3. Place a pot of salted water on to boil. Separately, return the frying pan to a medium-low heat.

4. Add the butter to the frying pan and, when melted, put in the anchovies. Use a wooden spoon or spatula to break down the anchovies until they melt into the butter. This will take a few mins. When done, turn off the heat.

5. Add the spaghetti to the boiling water and set a timer for 3 mins less than the instructions suggest.

6. Just before the timer goes, return the frying pan to a high heat. Use tongs to transfer the spaghetti directly from the water to the frying pan, followed by a ladle of the pasta-cooking water (which should look very cloudy).

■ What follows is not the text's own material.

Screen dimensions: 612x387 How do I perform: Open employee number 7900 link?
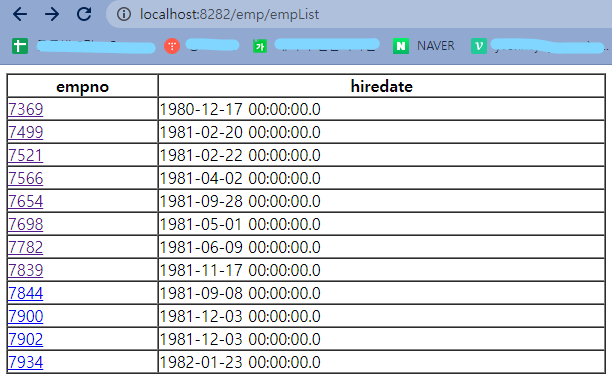pyautogui.click(x=25, y=316)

As we’ve deliberately undercooked the spaghetti we need to finish the cooking process in the frying pan. This will take a few mins. Add your pasta-cooking water, half a ladle at a time, and stir or toss the pan regularly until the spaghetti is cooked, but still al dente. Use as much water as is needed to coat everything nicely in the buttery sauce.

7. When done, add in the chopped parsley, lemon juice and some freshly ground black pepper. Stir through.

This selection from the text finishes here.